*The task*
A word-for-word restatement of all the records is the required answer.

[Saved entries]
★ ★ ★
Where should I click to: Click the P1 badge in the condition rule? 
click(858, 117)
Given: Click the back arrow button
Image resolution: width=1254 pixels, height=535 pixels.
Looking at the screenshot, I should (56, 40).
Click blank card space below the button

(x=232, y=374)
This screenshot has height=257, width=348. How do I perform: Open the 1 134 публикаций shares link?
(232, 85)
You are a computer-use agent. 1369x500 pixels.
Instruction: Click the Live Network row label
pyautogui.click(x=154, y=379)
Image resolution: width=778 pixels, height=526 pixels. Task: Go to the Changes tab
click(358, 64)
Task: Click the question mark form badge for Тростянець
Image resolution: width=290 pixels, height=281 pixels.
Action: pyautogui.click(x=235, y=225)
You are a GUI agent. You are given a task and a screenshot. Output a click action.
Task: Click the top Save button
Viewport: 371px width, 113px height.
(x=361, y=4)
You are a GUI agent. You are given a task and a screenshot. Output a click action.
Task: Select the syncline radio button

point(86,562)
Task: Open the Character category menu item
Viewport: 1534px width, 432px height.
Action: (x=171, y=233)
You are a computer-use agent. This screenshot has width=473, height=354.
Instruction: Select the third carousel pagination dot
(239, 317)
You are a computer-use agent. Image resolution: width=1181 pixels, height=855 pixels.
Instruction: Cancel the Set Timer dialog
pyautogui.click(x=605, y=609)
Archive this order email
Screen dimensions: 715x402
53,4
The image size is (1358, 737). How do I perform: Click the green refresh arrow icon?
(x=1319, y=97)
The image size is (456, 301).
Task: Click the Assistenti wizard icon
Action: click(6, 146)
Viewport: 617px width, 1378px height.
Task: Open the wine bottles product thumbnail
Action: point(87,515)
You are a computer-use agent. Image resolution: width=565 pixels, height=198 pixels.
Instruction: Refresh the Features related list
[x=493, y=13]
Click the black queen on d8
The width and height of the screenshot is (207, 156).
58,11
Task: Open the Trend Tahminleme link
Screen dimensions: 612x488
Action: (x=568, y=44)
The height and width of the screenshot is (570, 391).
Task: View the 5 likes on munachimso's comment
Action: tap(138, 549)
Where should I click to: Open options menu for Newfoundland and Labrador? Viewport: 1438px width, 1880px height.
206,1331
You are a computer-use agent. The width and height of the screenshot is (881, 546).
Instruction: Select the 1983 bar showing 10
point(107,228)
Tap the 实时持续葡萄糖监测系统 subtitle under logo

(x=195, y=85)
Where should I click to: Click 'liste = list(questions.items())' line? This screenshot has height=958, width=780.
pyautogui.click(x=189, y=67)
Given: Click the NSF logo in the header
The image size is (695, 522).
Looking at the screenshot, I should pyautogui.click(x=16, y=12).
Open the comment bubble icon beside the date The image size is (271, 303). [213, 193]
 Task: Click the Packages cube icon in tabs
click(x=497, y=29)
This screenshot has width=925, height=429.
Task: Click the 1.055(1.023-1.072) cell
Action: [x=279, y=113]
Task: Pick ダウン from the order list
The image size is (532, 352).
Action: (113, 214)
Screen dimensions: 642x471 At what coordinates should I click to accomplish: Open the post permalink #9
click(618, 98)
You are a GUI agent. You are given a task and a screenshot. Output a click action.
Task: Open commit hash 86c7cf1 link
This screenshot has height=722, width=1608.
★ ★ ★
*Exercise result*
Where should I click to: Click the P1 badge in the condition rule? 
click(858, 117)
Given: Click the back arrow button
Image resolution: width=1254 pixels, height=535 pixels.
Looking at the screenshot, I should (56, 40).
Click blank card space below the button

(x=232, y=374)
This screenshot has height=257, width=348. How do I perform: Open the 1 134 публикаций shares link?
(232, 85)
You are a computer-use agent. 1369x500 pixels.
Instruction: Click the Live Network row label
pyautogui.click(x=154, y=379)
Image resolution: width=778 pixels, height=526 pixels. Task: Go to the Changes tab
click(358, 64)
Task: Click the question mark form badge for Тростянець
Image resolution: width=290 pixels, height=281 pixels.
Action: pyautogui.click(x=235, y=225)
You are a GUI agent. You are given a task and a screenshot. Output a click action.
Task: Click the top Save button
Viewport: 371px width, 113px height.
(x=361, y=4)
You are a GUI agent. You are given a task and a screenshot. Output a click action.
Task: Select the syncline radio button

point(86,562)
Task: Open the Character category menu item
Viewport: 1534px width, 432px height.
Action: (x=171, y=233)
You are a computer-use agent. This screenshot has width=473, height=354.
Instruction: Select the third carousel pagination dot
(239, 317)
You are a computer-use agent. Image resolution: width=1181 pixels, height=855 pixels.
Instruction: Cancel the Set Timer dialog
pyautogui.click(x=605, y=609)
Archive this order email
Screen dimensions: 715x402
53,4
The image size is (1358, 737). How do I perform: Click the green refresh arrow icon?
(x=1319, y=97)
The image size is (456, 301).
Task: Click the Assistenti wizard icon
Action: click(6, 146)
Viewport: 617px width, 1378px height.
Task: Open the wine bottles product thumbnail
Action: point(87,515)
You are a computer-use agent. Image resolution: width=565 pixels, height=198 pixels.
Instruction: Refresh the Features related list
[x=493, y=13]
Click the black queen on d8
The width and height of the screenshot is (207, 156).
58,11
Task: Open the Trend Tahminleme link
Screen dimensions: 612x488
Action: (x=568, y=44)
The height and width of the screenshot is (570, 391).
Task: View the 5 likes on munachimso's comment
Action: tap(138, 549)
Where should I click to: Open options menu for Newfoundland and Labrador? Viewport: 1438px width, 1880px height.
206,1331
You are a computer-use agent. The width and height of the screenshot is (881, 546).
Instruction: Select the 1983 bar showing 10
point(107,228)
Tap the 实时持续葡萄糖监测系统 subtitle under logo

(x=195, y=85)
Where should I click to: Click 'liste = list(questions.items())' line? This screenshot has height=958, width=780.
pyautogui.click(x=189, y=67)
Given: Click the NSF logo in the header
The image size is (695, 522).
Looking at the screenshot, I should pyautogui.click(x=16, y=12).
Open the comment bubble icon beside the date The image size is (271, 303). [213, 193]
 Task: Click the Packages cube icon in tabs
click(x=497, y=29)
This screenshot has width=925, height=429.
Task: Click the 1.055(1.023-1.072) cell
Action: [x=279, y=113]
Task: Pick ダウン from the order list
The image size is (532, 352).
Action: (113, 214)
Screen dimensions: 642x471 At what coordinates should I click to accomplish: Open the post permalink #9
click(618, 98)
You are a GUI agent. You are given a task and a screenshot. Output a click action.
Task: Open commit hash 86c7cf1 link
This screenshot has height=722, width=1608.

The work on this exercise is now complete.